上田:まあ、自分の過去を振り返った時のことがテーマになってるんだけど。それは結局『4』というアルバム全体のテーマに広がっていったんだけど、そういうものがあるんで…そういうことですね。

──いろいろ想像しちゃうんですけどね。“オレたちは/別の夢見ていたんだ”というフレーズとか。

上田:そこは何が答えなのか、あえて自分で言うことはないですけど。

──歌詞の面で言うと『#』のテーマが未来で、『4』のテーマは過去なんですね。

上田:そう。2枚合わせて“未来と過去”というのが自分の中のテーマになっています。特に過去というのは、今まで振り返ることがほとんどなかったから、そこは自分の中ですごく新しいこと…というのは変だけど、今までにやったことのないことでした。

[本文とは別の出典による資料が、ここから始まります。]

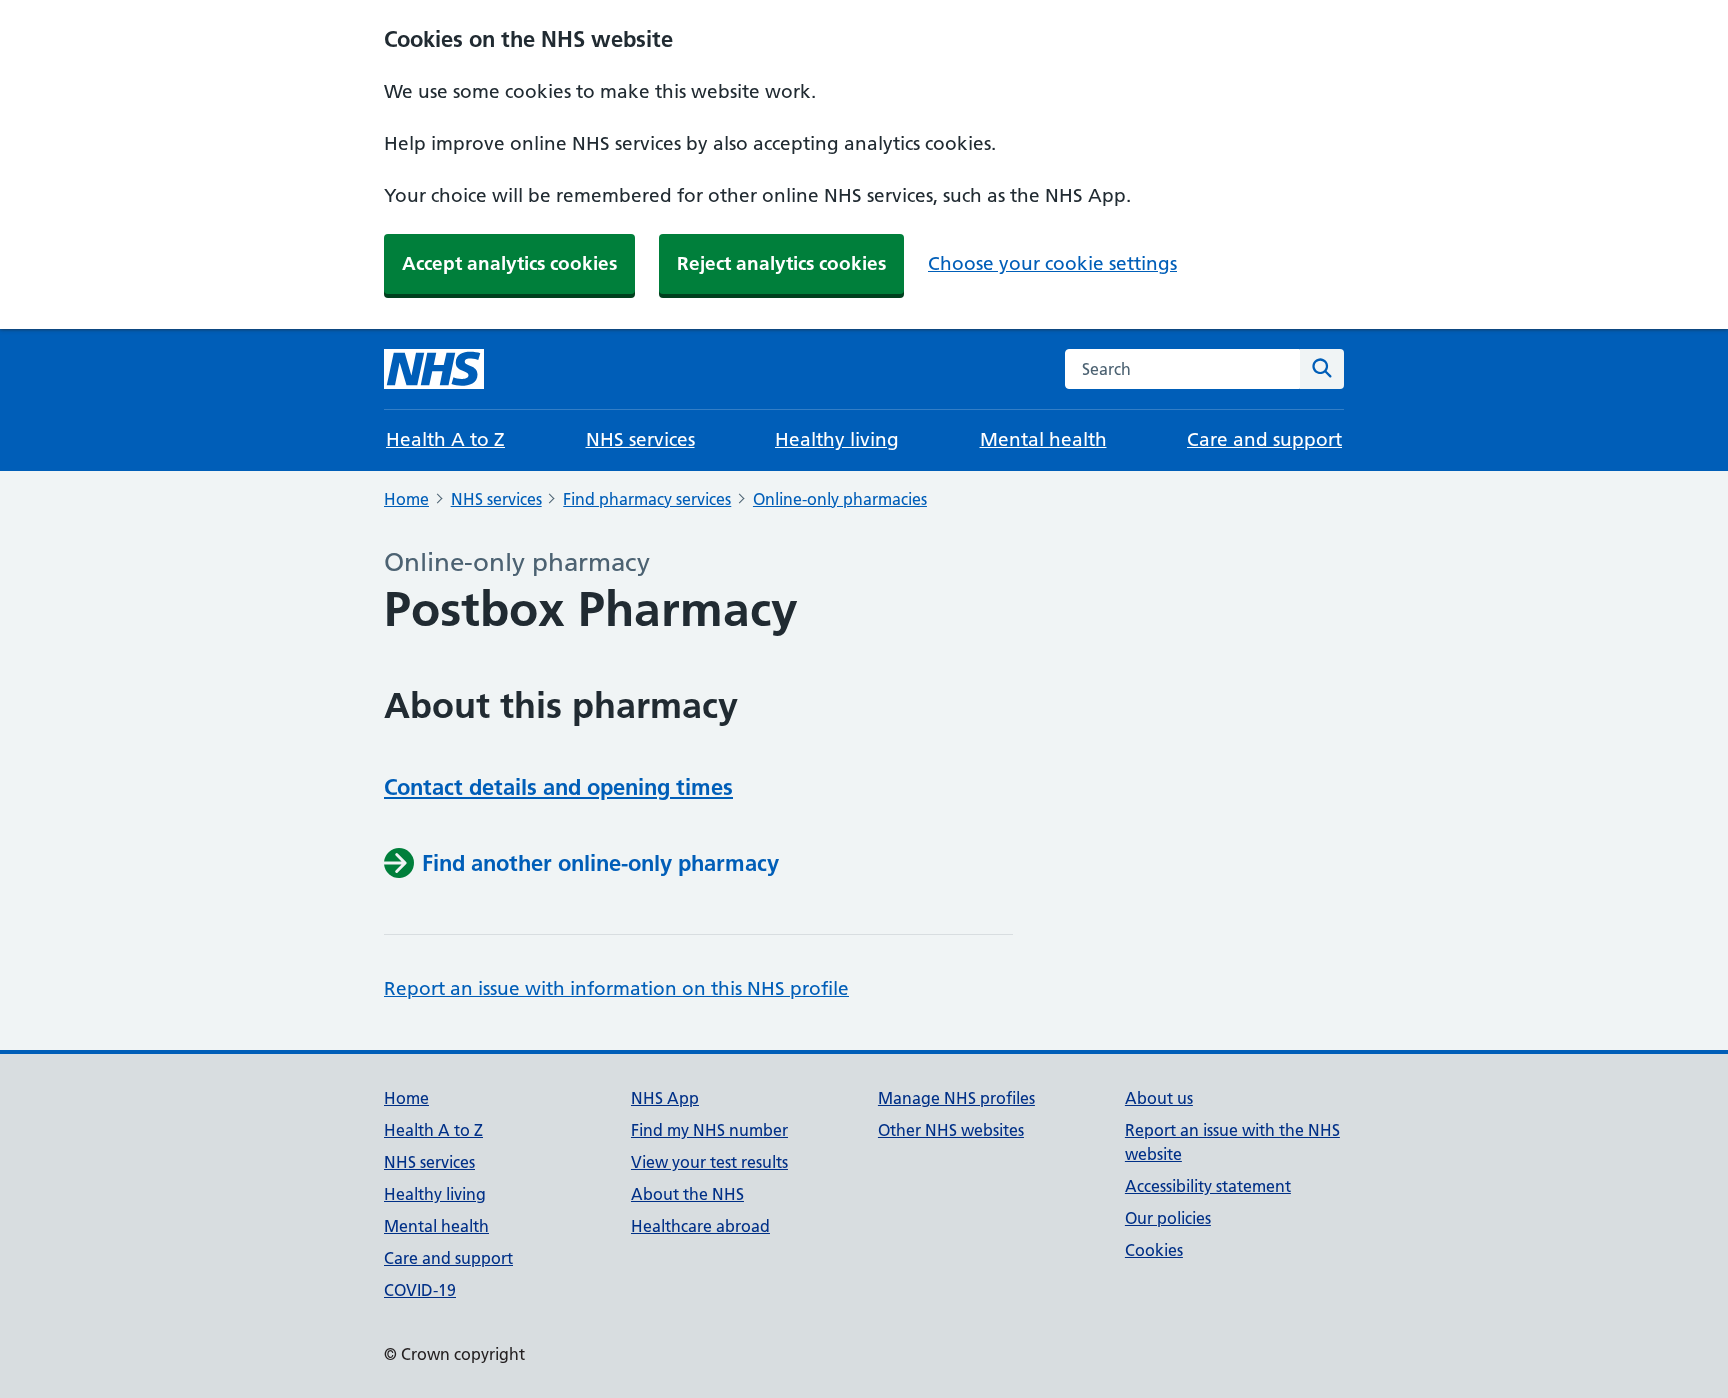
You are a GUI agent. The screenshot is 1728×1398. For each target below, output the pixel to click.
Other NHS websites (951, 1130)
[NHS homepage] (434, 369)
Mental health (1043, 439)
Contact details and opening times (558, 787)
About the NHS (687, 1194)
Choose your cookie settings (1052, 263)
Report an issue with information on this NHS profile (616, 988)
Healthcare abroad (700, 1226)
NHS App (665, 1098)
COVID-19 (420, 1290)
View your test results (709, 1162)
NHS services (640, 439)
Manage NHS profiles (956, 1098)
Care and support (1264, 439)
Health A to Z (445, 439)
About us (1159, 1098)
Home (406, 499)
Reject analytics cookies (781, 263)
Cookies (1154, 1250)
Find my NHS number (709, 1130)
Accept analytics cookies (509, 263)
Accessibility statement (1208, 1186)
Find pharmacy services (647, 499)
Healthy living (837, 439)
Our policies (1168, 1218)
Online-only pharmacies (840, 499)
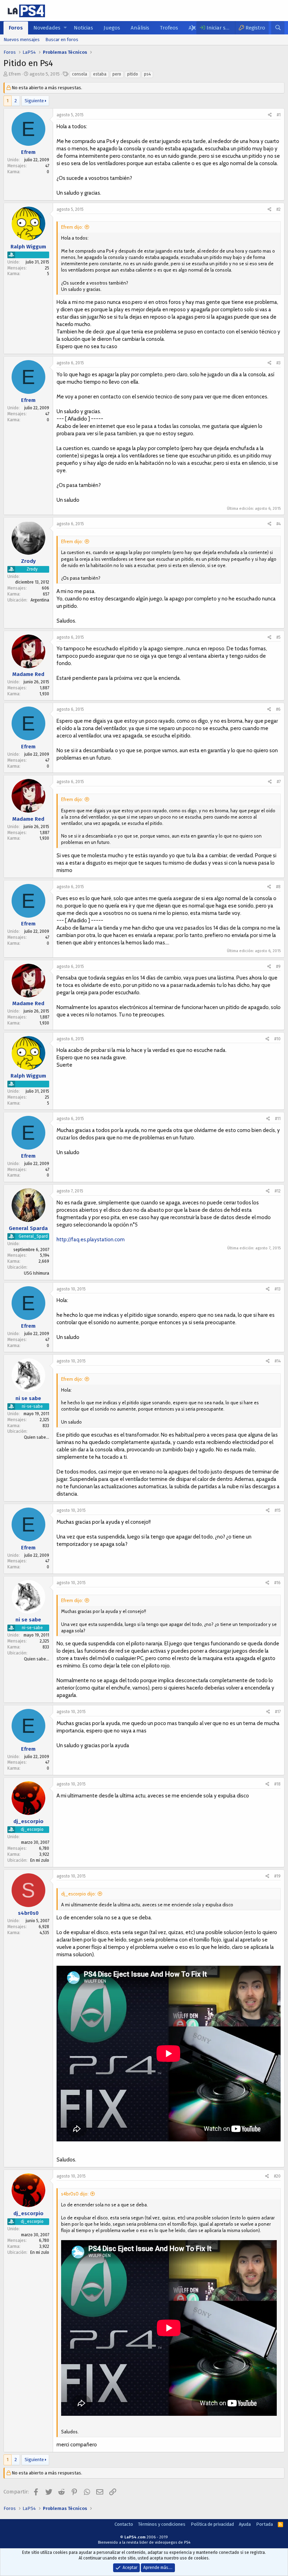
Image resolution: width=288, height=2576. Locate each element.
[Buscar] (277, 27)
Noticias (83, 28)
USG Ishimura (36, 1273)
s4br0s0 (28, 1913)
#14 (278, 1361)
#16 (277, 1582)
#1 (279, 114)
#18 (277, 1784)
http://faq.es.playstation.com (91, 1239)
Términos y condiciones (161, 2524)
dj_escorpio (28, 1821)
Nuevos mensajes (22, 39)
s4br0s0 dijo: (75, 2194)
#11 (278, 1118)
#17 (278, 1711)
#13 (278, 1289)
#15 (278, 1510)
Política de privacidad (212, 2524)
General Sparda (28, 1228)
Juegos (112, 28)
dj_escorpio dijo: (78, 1894)
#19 (277, 1876)
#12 (278, 1191)
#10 (277, 1038)
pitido (132, 74)
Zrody (28, 561)
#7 (279, 781)
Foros (16, 28)
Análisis (140, 28)
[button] (65, 27)
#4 (278, 523)
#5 (278, 637)
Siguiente (34, 100)
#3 (278, 362)
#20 (277, 2176)
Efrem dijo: (72, 227)
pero (116, 74)
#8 (278, 886)
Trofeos (169, 28)
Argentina (40, 600)
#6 (278, 709)
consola (79, 74)
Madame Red (28, 674)
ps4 (147, 74)
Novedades (46, 28)
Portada (264, 2524)
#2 (278, 209)
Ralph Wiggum (28, 246)
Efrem (14, 74)
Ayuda (245, 2524)
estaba (99, 74)
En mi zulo (39, 1860)
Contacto (123, 2524)
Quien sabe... (36, 1437)
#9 (278, 966)
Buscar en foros (61, 39)
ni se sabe (28, 1398)
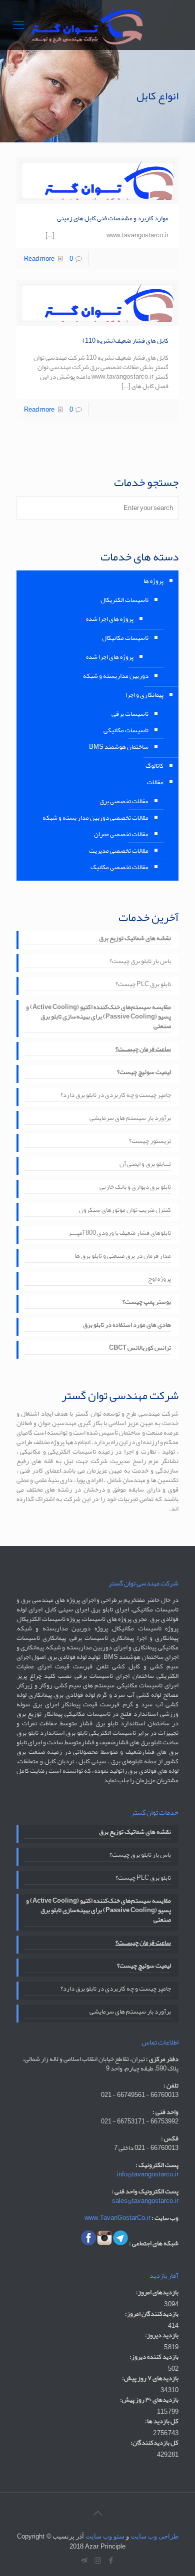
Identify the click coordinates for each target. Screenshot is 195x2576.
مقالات (155, 782)
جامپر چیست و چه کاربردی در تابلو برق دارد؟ (115, 1095)
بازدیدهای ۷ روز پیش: (150, 2378)
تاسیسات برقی (130, 713)
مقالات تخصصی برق (124, 801)
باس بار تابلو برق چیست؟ (140, 962)
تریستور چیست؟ (150, 1141)
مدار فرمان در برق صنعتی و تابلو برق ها (122, 1256)
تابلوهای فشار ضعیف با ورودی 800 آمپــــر (119, 1233)
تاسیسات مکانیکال (125, 637)
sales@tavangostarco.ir (145, 2200)
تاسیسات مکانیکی (126, 730)
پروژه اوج (159, 1279)
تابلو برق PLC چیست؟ (143, 985)
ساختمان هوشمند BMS (118, 746)
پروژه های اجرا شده (110, 618)
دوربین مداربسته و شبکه (115, 675)
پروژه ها (154, 580)
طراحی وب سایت (154, 2536)
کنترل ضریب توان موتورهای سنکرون (125, 1210)
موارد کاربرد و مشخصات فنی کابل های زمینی (112, 218)
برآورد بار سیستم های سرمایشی (130, 1118)
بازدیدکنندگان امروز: (151, 2314)
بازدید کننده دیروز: (154, 2357)
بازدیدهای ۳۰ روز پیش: (149, 2400)
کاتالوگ (155, 765)
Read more (39, 258)
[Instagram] (97, 2560)
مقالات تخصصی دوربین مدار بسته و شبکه (95, 817)
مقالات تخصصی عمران (121, 834)
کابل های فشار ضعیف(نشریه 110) (125, 340)
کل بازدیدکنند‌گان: (154, 2443)
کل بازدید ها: (161, 2421)
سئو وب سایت (105, 2536)
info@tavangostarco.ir (147, 2174)
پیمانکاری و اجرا (145, 694)
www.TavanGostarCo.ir (117, 2217)
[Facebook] (111, 2560)
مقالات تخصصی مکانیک (119, 867)
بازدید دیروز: (161, 2335)
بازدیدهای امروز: (157, 2292)
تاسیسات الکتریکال (124, 599)
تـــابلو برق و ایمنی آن (145, 1164)
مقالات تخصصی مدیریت (118, 850)
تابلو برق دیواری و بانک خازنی (135, 1187)
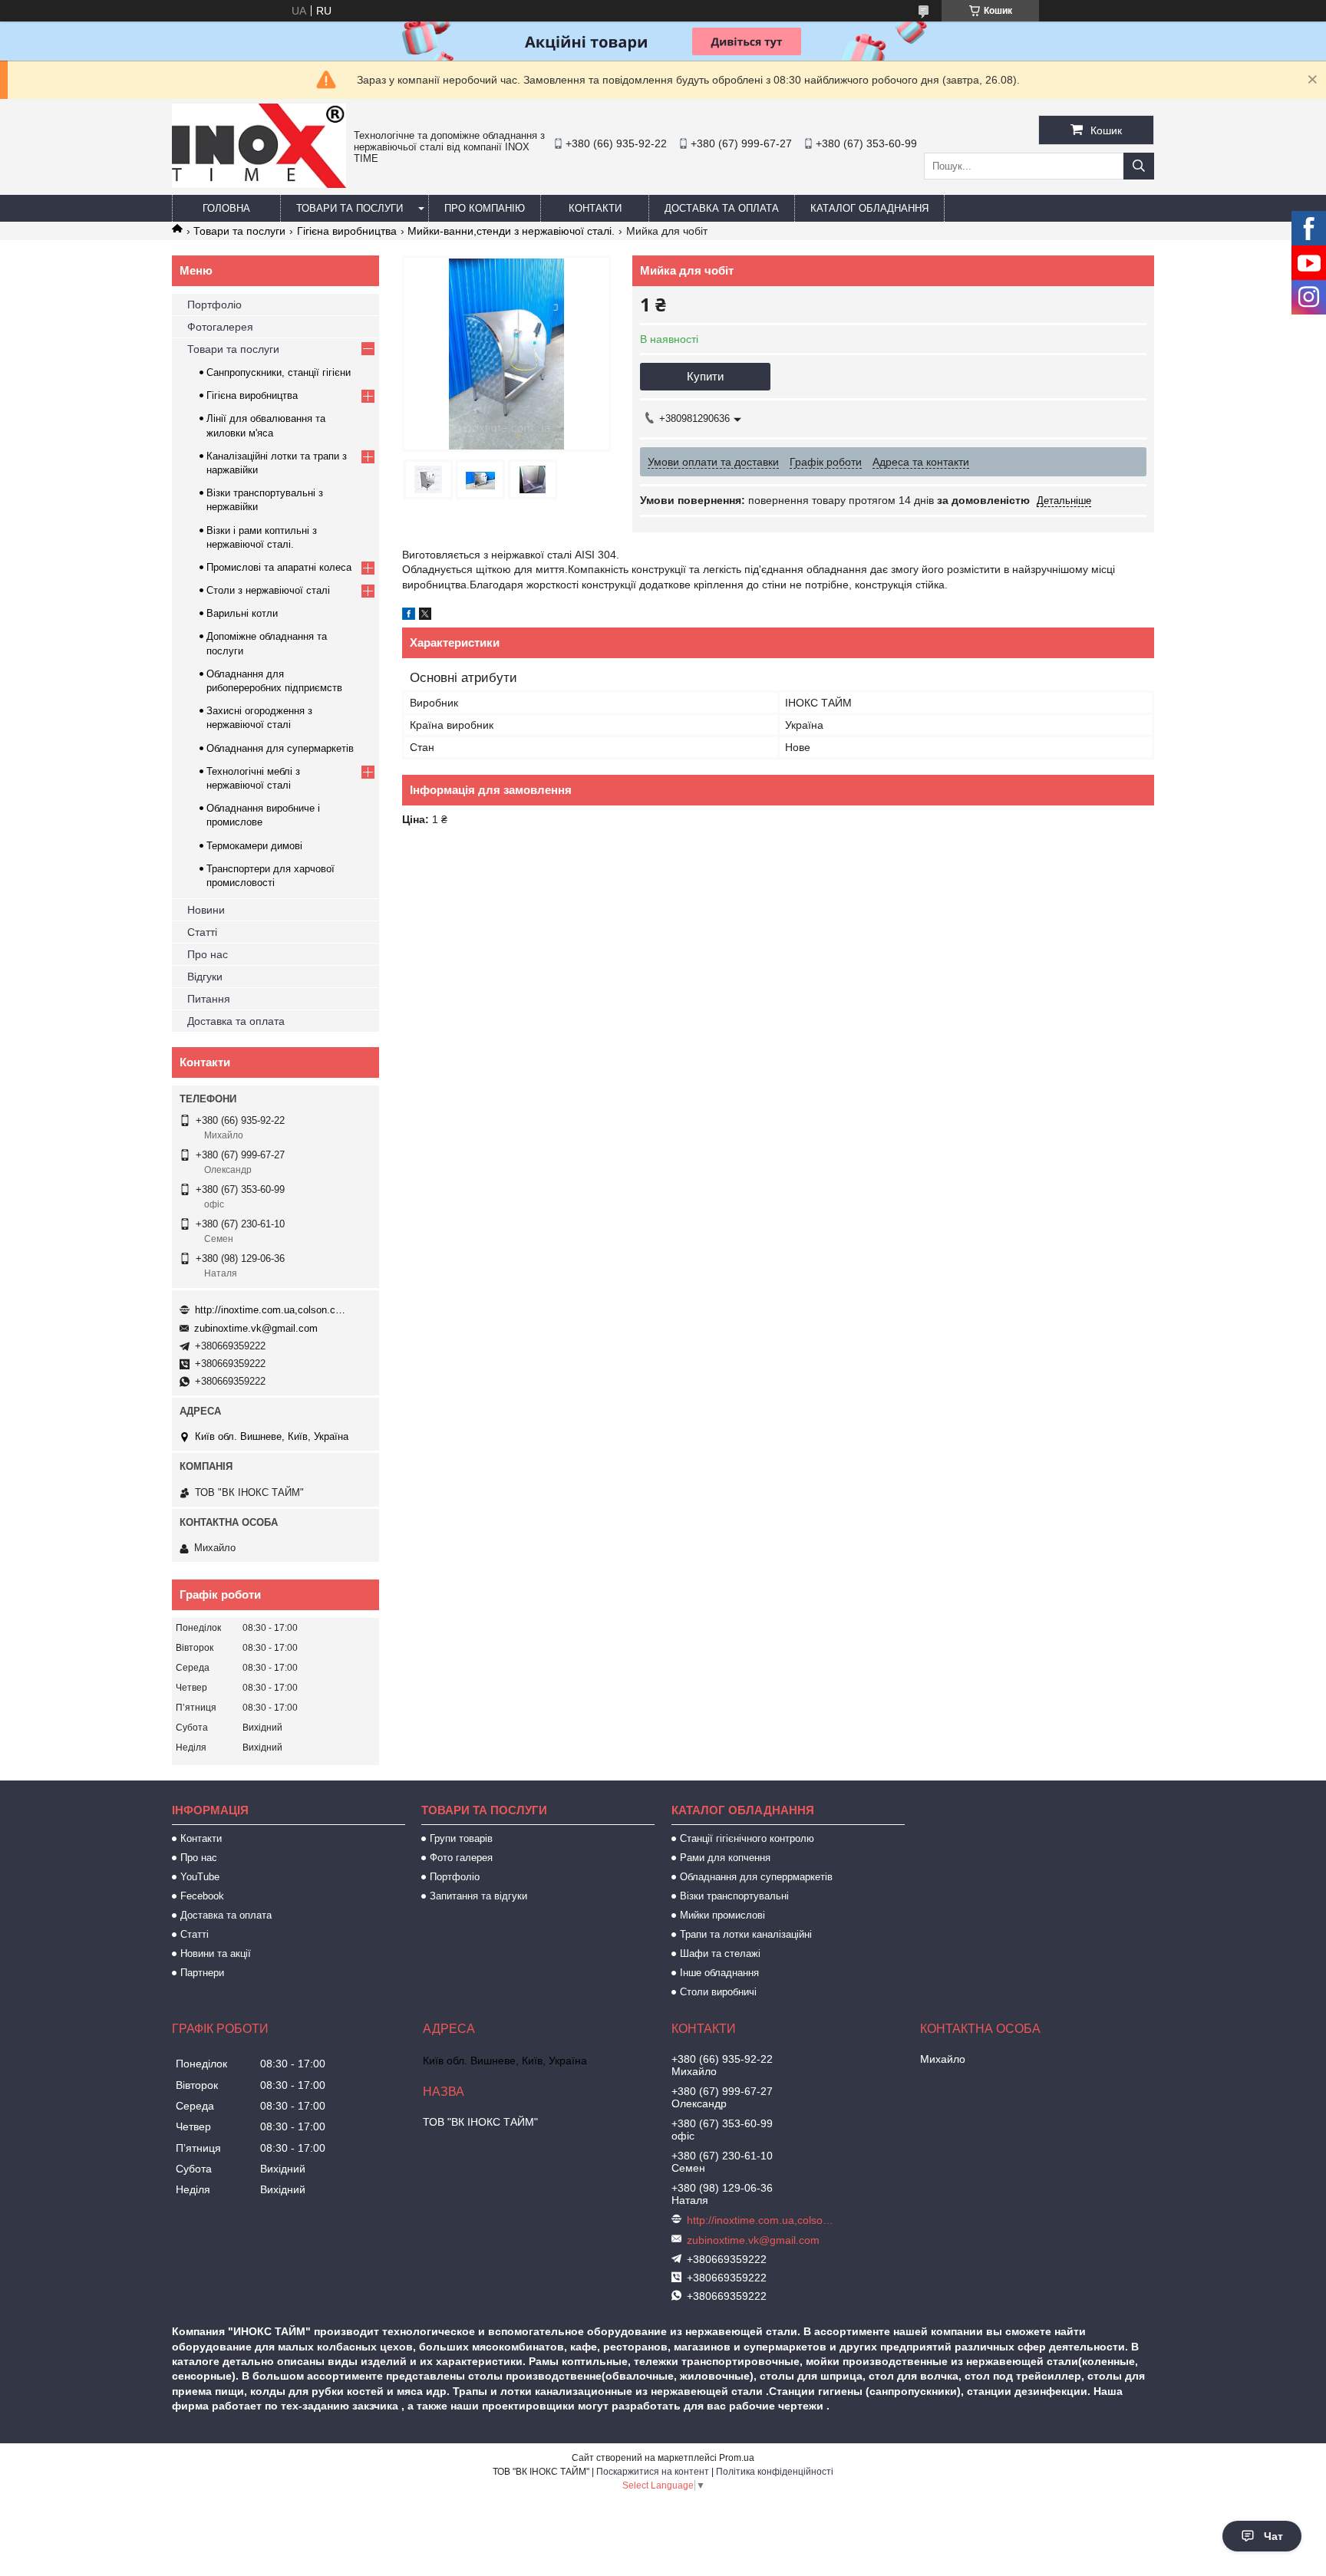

──どういう作業でした? 過去を見つめ直して、言葉にするということは。

上田:やり方としては特に変わらないんだけど、どっちを向いてるのかわかんなくなることはありました。『4』は過去をテーマにしてるけど、自分自身は未来に向かっているし。『#』は未来に向かっているけど過去を引きずっていて、そういう意味では『#』と『4』がぐるぐる回る感じ? そういう感覚ですね。

──2曲目「||:Repeat:||」は?

上田:今言ったことをそのまま表現してる感じですね。「HUMANITY2」で見えた世界がここにつながってます。

──高速四つ打ちのパンキッシュなロックンロールに、途中でスカのパートが飛び込んでくるのがすごく面白いんですけど、これは最初から?

上田:そう、そこだけガラッと変えたいなというのがあって。丸っきり違う世界観にしたくて、あえてそこはタカに全部やってもらいました。わざとノイズが出るくらいの加工をして、スピーカーやヘッドホンでこの音源を聴いてる向こうに、もう一個違う音源があるという世界観を表現したくて。もう一個向こうの世界から、自分にとって大事なメッセージをもらうというか、僕自身が聴きたい曲がそこで鳴ってるという感じです。

──その次が「The Jam」。

上田:これは基本的にはイケイケの曲。攻撃的ということではないけど、過去を継承しながら未来に向かって行くという、『#』で言えば「WILL」みたいな立ち位置の曲ですね。

──こういう曲には生々しいバンド感がものすごく出ますね。

上田:そうですね。これはかなりバンド感を意識してます。

──こういう曲の場合、剛士さんはどこまで指示を出すんですか。リフまで指定する?

上田:リフまで全部指定しますよ。それをみんなに投げて、いろんなアイディアを返してもらって。曲の元になっている基本的なリフはほとんど変わらないです。あとはそれぞれのリズムの取り方とかがあるんで、そこでどんどんバンドらしくなっていくという感じです。